We both agreed I'd come straight to immigration and see him upon my return, which I tried to. Except the clerk at the port obviously didn't understand the real rules. Well it all ended amicably and I got my passport back. No hard feelings. But what exactly are the real rules?

I wont go into a diatribe about it now. I got lucky. And the night I got back to port, The SE wind had been picking up through the day. Cindik was tied to this great big fender thing used for the large ships moored at the port here. (It is a series of 10 tyres with a load of long thin branches spiked, shoved and forced through the centre of the tyres. Around the wood at each end of the tyres is an iron manacle to which the whole contraption is chained to the wall.) Anyway the great big fender thing broke. The old unmaintained iron sheared away on one side leaving poor Cindik with slack ropes, rolling and crashing and smashing into the dockside.

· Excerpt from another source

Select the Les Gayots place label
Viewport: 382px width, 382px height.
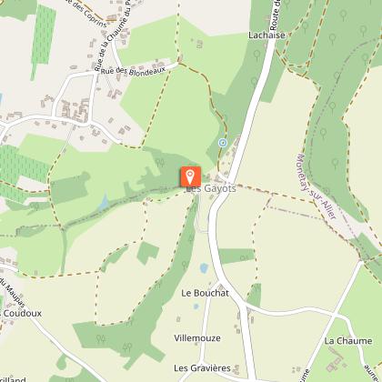(x=211, y=189)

With five soldiers we struggled with Cindik's mooring ropes to try and move her to another fender, a safer place. 3 large ropes frayed with the excessive motion that night, and snapped. The starboard davit is damaged, paintwork dinged, dented and scratched. A few fenders punctured. Oh and the rollocks have gone! Nothing too major. It could have been disastrous if I'd listened to the wait 5 days attitude. It could have been really bad. Anyway I had to dramatically jump aboard, cast off the snapped mooring line and reverse at full speed to lie at anchor. Thought I'd take some ciggies to the boys, say thank you like.

The diatribe bit which I cant resist writing now is this: I believe that if a man (and his lovely wife) can assemble the resources and skills to build an ocean going craft from nothing. And if you can apply navigators knowledge and learn from experience the lore of seamanship to get yourself safely across the water. Then I believe you are entitled to land ashore, with all due respect to the locals, in a new land. OK some times you may be robbed, or even killed, that's the risk you take. But most times you can trade, ask where to fill up with water etc. Just have a little rest even, in someone else's “patch”. This “entitlement” is older than the written law of the white man. Its older than passports and paperwork and its older than economic population movement control. Its not to say I travel without a passport. It's not to say I don't apply for visas in advance and pay my money. I'm not saying I'm above the law either. Sometimes little things happen in your favour, as long as you play the game. It doesn't last very long, the system learns from every action and you've got to be completely innovative. Every time! That's the spiritual aspect.

I'm just saying that some of us KNOW there were certain protocols which pre-date the law of the white man. I have always met people in the exotic places my little sail boat arrives in that definitely have a similar understanding and remember the old established protocols and mutual respect.

They need to be applied here in the modern world, now more than ever. Less we forget where we came from, and give away where we're going to.